» **Given records**:

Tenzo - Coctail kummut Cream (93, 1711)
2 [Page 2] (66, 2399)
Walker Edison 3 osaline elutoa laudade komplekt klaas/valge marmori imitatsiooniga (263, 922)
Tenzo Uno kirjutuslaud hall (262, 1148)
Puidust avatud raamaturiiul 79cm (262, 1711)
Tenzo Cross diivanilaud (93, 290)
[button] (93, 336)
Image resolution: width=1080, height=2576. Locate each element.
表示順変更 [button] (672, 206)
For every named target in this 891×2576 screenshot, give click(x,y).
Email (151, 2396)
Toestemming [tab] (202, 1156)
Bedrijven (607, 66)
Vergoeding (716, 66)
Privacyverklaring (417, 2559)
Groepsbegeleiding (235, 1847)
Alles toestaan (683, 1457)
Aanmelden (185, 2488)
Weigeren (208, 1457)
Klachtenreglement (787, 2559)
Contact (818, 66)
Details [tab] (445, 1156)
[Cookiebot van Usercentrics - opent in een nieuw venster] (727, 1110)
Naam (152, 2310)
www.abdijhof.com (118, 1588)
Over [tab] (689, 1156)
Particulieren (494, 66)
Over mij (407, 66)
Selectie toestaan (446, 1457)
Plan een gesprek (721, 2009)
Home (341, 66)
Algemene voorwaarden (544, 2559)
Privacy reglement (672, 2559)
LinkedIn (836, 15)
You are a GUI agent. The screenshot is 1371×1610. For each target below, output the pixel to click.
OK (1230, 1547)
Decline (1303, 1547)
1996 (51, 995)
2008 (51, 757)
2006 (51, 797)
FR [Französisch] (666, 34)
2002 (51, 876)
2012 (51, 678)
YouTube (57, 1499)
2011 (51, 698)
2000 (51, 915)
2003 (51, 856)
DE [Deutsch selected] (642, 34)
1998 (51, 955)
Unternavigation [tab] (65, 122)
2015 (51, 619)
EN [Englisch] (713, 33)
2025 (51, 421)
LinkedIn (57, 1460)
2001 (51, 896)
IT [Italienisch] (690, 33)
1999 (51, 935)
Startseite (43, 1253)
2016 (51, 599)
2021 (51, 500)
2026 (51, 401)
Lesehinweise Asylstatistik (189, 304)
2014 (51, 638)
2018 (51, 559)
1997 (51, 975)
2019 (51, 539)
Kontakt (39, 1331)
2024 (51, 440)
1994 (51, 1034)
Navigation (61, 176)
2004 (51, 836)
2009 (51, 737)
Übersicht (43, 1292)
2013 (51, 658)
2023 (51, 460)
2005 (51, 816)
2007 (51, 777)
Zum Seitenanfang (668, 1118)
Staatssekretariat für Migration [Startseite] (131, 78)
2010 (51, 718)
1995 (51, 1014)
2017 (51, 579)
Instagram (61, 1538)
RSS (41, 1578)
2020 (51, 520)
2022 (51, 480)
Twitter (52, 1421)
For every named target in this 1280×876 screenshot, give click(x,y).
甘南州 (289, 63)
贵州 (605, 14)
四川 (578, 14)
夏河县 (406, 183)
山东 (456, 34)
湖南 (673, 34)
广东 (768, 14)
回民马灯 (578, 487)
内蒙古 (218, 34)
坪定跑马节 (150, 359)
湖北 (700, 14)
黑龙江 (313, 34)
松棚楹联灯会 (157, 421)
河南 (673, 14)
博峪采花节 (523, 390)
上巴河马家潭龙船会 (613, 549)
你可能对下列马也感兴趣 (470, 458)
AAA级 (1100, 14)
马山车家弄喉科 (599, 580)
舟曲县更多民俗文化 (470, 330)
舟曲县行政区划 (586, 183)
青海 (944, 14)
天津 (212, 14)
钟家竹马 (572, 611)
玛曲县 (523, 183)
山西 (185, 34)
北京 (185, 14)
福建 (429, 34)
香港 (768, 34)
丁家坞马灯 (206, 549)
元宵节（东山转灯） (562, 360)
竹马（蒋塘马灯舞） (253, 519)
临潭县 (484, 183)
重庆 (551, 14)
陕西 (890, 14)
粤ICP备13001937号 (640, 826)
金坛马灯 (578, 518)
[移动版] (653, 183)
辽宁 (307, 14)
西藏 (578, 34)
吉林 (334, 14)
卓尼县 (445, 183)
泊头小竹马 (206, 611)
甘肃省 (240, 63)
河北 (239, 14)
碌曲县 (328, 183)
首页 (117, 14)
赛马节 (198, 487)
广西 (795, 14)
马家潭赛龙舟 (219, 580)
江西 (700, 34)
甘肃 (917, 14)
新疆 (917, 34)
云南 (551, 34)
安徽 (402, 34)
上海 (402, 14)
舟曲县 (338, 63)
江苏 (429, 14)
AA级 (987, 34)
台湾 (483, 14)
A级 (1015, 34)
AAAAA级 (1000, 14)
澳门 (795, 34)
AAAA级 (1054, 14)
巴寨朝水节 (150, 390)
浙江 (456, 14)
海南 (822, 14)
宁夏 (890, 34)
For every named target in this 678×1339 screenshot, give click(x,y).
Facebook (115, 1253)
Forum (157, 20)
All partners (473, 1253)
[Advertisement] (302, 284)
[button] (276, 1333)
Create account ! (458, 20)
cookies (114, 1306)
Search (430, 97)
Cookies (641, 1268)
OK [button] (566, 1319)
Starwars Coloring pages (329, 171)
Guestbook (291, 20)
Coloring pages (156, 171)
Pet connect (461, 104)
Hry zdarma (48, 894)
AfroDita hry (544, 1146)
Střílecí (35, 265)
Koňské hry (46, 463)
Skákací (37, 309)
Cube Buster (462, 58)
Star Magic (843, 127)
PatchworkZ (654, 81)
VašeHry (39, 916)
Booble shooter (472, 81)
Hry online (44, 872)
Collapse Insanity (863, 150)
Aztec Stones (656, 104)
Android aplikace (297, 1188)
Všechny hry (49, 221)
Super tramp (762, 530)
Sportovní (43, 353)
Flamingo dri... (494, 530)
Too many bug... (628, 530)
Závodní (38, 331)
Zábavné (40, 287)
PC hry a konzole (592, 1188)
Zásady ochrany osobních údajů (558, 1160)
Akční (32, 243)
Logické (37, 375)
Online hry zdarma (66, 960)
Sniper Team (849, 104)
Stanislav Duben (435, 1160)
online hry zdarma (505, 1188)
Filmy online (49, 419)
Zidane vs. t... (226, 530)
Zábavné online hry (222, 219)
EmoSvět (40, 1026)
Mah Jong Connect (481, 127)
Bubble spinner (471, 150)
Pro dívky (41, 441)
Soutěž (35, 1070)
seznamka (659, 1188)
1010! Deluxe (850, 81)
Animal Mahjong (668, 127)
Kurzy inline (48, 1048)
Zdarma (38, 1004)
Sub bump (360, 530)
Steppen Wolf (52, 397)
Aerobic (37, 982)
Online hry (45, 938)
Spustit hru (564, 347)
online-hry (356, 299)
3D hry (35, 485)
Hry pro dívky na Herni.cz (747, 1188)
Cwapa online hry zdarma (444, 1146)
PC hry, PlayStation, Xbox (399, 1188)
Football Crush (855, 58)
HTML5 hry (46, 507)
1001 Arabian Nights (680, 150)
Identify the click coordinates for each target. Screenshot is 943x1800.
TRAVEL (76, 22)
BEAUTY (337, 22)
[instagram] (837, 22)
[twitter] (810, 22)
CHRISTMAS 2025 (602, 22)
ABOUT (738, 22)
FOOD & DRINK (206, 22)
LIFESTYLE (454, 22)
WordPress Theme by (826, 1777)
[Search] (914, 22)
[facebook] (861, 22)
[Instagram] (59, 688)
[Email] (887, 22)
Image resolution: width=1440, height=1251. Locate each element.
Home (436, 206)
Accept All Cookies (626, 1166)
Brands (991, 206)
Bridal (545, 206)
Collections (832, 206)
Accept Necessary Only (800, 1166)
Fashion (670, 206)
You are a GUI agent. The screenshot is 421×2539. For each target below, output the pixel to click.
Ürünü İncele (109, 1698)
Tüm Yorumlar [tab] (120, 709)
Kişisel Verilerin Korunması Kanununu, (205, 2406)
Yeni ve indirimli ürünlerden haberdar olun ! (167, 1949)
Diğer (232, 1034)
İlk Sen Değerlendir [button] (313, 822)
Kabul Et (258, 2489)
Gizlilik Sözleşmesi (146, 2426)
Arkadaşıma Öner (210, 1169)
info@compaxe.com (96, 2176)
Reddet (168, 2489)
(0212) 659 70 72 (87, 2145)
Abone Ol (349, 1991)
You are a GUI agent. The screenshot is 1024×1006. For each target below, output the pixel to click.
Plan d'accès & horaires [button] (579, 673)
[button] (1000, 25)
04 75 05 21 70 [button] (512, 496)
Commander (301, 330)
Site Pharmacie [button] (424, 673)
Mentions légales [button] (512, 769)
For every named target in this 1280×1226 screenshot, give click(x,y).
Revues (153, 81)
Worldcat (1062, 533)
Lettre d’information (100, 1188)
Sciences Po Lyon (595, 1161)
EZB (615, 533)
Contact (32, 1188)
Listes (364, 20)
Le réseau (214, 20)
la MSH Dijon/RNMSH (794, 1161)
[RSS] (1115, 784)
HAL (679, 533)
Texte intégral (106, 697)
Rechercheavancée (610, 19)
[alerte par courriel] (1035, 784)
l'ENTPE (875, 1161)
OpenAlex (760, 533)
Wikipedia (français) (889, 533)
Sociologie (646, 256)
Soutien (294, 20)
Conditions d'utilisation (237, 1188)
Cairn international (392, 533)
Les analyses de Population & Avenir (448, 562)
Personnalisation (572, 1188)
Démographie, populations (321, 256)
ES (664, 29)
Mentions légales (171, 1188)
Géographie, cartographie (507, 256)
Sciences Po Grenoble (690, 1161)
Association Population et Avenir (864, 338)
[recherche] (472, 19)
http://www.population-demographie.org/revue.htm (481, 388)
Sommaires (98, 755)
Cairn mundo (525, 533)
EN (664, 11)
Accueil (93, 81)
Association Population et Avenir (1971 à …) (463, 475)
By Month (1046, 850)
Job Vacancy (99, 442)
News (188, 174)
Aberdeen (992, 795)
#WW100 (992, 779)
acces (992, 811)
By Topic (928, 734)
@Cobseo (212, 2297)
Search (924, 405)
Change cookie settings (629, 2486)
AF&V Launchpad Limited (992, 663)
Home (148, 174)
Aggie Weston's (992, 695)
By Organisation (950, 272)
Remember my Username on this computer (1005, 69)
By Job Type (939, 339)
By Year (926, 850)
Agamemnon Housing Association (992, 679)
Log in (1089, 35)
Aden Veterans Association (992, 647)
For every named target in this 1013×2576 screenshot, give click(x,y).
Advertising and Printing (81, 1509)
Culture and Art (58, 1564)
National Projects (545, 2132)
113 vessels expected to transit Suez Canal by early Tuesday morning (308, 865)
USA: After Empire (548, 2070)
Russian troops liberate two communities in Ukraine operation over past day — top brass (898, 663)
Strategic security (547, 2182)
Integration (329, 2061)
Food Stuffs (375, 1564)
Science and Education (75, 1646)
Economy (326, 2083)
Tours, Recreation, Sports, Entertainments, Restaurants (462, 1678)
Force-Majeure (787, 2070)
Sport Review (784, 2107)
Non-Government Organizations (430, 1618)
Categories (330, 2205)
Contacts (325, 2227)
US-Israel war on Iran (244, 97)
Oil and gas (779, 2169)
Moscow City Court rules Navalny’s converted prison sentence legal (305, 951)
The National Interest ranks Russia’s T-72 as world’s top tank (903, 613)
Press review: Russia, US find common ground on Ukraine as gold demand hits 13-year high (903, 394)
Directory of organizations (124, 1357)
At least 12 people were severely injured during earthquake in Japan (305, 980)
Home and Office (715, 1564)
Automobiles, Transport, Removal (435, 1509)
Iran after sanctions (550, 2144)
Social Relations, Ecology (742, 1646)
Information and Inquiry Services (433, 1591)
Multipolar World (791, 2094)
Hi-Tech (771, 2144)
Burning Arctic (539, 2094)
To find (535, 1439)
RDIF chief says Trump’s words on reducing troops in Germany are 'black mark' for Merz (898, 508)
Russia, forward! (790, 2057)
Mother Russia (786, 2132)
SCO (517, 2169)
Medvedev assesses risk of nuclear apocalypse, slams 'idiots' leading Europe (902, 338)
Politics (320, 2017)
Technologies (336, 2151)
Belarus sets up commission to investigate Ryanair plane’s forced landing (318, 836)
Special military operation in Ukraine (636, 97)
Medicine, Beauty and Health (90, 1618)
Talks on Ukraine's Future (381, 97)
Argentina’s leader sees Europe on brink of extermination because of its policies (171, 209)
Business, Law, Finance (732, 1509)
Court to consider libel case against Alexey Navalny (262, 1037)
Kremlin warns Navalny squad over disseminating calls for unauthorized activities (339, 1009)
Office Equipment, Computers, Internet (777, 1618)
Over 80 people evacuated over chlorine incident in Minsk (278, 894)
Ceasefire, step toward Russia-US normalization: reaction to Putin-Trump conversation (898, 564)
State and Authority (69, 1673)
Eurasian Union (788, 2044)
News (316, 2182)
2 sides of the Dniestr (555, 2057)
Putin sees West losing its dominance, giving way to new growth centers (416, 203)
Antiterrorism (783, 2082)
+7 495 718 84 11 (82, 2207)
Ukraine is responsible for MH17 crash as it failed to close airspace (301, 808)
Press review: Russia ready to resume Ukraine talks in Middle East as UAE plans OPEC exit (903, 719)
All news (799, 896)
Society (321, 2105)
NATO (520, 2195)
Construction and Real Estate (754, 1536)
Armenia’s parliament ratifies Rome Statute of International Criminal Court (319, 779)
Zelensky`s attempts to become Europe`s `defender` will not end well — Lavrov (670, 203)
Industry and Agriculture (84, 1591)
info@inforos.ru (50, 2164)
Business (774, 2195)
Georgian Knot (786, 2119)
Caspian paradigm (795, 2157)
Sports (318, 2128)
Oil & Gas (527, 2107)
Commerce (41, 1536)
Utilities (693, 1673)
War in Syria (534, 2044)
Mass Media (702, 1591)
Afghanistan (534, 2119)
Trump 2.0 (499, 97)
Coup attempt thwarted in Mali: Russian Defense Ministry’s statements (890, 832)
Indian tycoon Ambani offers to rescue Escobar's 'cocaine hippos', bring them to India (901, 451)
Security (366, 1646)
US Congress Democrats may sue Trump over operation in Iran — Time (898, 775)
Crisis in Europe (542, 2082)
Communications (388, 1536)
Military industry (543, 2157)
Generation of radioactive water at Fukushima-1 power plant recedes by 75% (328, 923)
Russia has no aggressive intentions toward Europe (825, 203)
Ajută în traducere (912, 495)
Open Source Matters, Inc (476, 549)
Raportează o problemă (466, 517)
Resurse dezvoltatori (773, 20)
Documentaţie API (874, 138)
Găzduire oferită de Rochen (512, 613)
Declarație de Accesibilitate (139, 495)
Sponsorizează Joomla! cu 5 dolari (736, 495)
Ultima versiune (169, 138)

» **What is being asked**:
Copy out the lines above, from the first one up to and including the line with "Vergoeding (716, 66)".

» **Correct answer**:
Tenzo - Coctail kummut Cream (93, 1711)
2 [Page 2] (66, 2399)
Walker Edison 3 osaline elutoa laudade komplekt klaas/valge marmori imitatsiooniga (263, 922)
Tenzo Uno kirjutuslaud hall (262, 1148)
Puidust avatud raamaturiiul 79cm (262, 1711)
Tenzo Cross diivanilaud (93, 290)
[button] (93, 336)
Image resolution: width=1080, height=2576. Locate each element.
表示順変更 [button] (672, 206)
For every named target in this 891×2576 screenshot, give click(x,y).
Email (151, 2396)
Toestemming [tab] (202, 1156)
Bedrijven (607, 66)
Vergoeding (716, 66)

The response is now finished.